Doch an Honneths Erkenntnissen ist im Wesentlichen, sieht man von der geringen Mobilisierungsfähigkeit sozialer Bewegungen ab, nichts wirklich neu, seit der Öko-Wahlverein vor über 20 Jahren gegründet wurde. Die Partei entstand in einer Situation, in der gesellschaftliche Alternativen angesichts der wenig erfreulichen Berichte über das Leben in den sozialistischen Staaten fehlten. Sie entwickelte sich aus einer Bewegung, in der alternative Bauherren, selbstkritische Klassenkämpfer und anarchistische Moralisten ganz selbstverständlich Hand in Hand auf die Straße gingen.

Von den ehedem Bewegten sind bekannterweise, von vereinzelten Nostalgikern abgesehen, nur ökologische Modernisierer übrig geblieben. Warum also lassen nun grüne Strategen ausgerechnet alte Thesen reanimieren, wenn man doch »neue Grundwerte« diskutieren will? Die Antwort liegt nahe und ist identisch mit dem Grund für die Zustimmung, die Claudia Roth als neue Vorsitzende bekam: Da sich die Grünen als Bürgerrechtspartei nicht durchsetzen konnten, gilt es nun um so mehr, entsprechende Positionen in den Vordergrund zu stellen. Denn auch wenn die meisten Aktiven der Straße »ihrer« Partei längst den Rücken gekehrt haben, bleibt die Inszenierung als Bewegungspartei unentbehrlich. Noch immer, so haben Umfragen bestätigt, lassen sich mit dem Glamour des Rebellischen mehr Stimmen gewinnen als mit wirtschaftsliberalen Ansätzen. Dass sich die Partei faktisch zur Öko-FDP entwickelt hat, geht in diesem Befindlichkeitsdiskurs um grüne Werte unter. Ebenso wie die Tatsache, dass nur die knappe Hälfte der Delegierten in Stuttgart für die Wiedereinführung des alten Asylrechts stimmte.

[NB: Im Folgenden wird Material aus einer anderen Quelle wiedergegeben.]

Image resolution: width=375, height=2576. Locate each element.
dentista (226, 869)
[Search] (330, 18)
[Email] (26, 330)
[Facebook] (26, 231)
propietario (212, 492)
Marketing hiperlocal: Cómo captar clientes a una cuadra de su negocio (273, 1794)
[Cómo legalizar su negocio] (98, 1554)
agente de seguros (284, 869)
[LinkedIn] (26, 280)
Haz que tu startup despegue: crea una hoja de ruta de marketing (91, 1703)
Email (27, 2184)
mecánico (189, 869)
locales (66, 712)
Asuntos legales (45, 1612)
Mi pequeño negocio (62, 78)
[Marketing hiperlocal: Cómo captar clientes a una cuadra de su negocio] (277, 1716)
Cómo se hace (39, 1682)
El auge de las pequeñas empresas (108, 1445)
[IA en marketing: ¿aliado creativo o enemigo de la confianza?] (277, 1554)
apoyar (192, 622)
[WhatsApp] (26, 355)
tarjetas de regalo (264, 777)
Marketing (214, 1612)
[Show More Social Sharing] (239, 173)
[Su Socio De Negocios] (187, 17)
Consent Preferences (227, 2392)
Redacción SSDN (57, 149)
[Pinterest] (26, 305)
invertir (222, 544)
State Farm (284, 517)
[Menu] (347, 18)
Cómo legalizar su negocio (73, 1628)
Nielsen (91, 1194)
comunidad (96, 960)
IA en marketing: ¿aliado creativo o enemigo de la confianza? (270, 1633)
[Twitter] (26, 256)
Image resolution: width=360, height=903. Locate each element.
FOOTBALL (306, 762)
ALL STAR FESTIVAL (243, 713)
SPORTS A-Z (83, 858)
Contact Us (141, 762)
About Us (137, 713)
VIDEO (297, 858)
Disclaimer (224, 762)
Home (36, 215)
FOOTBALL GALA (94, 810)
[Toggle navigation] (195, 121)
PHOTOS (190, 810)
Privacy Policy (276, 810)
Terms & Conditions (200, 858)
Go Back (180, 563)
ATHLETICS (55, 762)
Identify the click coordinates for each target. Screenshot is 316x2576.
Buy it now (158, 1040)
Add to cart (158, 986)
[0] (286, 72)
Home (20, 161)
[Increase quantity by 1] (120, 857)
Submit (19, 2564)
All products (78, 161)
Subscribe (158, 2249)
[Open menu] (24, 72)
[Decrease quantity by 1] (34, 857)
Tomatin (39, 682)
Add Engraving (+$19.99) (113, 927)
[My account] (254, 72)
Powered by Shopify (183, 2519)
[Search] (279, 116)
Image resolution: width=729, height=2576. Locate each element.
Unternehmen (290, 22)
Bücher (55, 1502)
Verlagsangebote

Immerhin, mit der einst angepriesenen Gewaltfreiheit gaben sich die Grünen mehr Mühe als der angeheuerte Sozialwissenschaftler Honneth. »Deutsche Außenpolitik ist Friedenspolitik«, heißt es in einem der sechs »Diskussionspapiere für ein neues Grundsatzprogramm«. Diese Leitlinie müsse, so schreiben die grünen Autoren, »in außen- und sicherheitspolitisches Handeln übersetzt werden, das einer Zivilisierung, Entmilitarisierung, Abrüstung und Verrechtlichung der internationalen Beziehungen dient«.

Honneth wandte dagegen ein, die Grünen müssten an der Idee der Gewaltfreiheit als einem »nicht in jedem Fall umsetzbaren Ziel festhalten«. Wie das funktioniert, hat man im Außenministerium längst vorgemacht.